— Просто с носа да в рот.
— Хороший сон, Артуха. С четверга на пятницу? Может тебе уже провериться пора у врачихи в санатории?
— Всё ждала и верила, сердцу вопреки, а пошла проверила — мать его ети!
— Это легко проверить: если за хер тянешь и язык вываливается — тогда да.
— А если наоборот?
— Над собой, цуцики, смеетесь.
— А мне-то снится, ой: иду по базару и такие вкусные пирожки с капустой продают. Объедение. Горячие, с корочкой блестящей, пар от них... А в кармане ни копья. А хочется... Так нет бы, во сне ведь! взял по нахалке бы с прилавка и жуй. А не можешь.
— Не можешь или не хочешь?
— И самое интересное, что идешь-то голый. Наполовину. В рубашке, но… Идешь, а максим максимыч из-под рубашки… Болтается. Вроде б стыдно, прикрываешь, рубашку к низу подтягиваешь. А вроде б и… А что? На базар вот пришел.

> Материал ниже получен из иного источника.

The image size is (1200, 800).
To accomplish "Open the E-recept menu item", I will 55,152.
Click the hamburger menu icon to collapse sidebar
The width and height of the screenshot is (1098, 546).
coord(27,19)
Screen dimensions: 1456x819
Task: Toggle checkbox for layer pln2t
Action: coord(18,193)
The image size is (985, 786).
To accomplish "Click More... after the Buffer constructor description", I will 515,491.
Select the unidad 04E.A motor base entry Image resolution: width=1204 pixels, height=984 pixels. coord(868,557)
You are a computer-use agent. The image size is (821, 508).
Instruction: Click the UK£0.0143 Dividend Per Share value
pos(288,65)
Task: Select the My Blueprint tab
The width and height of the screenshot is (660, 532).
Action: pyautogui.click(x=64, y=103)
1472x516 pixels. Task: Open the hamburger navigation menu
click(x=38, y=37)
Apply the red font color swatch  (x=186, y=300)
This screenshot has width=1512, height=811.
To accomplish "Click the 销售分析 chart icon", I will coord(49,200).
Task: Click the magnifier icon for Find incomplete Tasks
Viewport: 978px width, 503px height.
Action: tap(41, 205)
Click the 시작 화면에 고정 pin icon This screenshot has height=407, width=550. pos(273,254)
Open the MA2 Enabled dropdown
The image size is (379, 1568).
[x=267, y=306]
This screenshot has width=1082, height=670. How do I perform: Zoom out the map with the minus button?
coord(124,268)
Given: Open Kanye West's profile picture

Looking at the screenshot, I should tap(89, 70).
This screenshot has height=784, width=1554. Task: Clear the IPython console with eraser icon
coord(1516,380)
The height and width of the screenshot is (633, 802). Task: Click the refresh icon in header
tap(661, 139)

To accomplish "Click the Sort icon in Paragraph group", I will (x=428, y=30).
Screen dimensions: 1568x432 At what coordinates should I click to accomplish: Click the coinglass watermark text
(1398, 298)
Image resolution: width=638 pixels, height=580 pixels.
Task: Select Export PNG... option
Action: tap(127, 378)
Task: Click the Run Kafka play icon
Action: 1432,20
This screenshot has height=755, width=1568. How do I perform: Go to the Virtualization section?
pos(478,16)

— Или с телками, да? Только-только за резинку у трусов — и проснулся, зараза!
— На самом волнительном.
— Спи, спи, проспишь царство небесное.
Карты за разговорами не забываются и когда положение обостряется и вступает в стадию Карибского кризиса, посторонние разговоры сходят на нет и уступают место афористичным выражениям типа: «А Гитлера не ждали?» или «Шла бы ты домой, Пенелопа»; кроме того могут всплыть совершенно удивительные присказки, которые рождает ситуация; в общем, знатный получается кегельбан.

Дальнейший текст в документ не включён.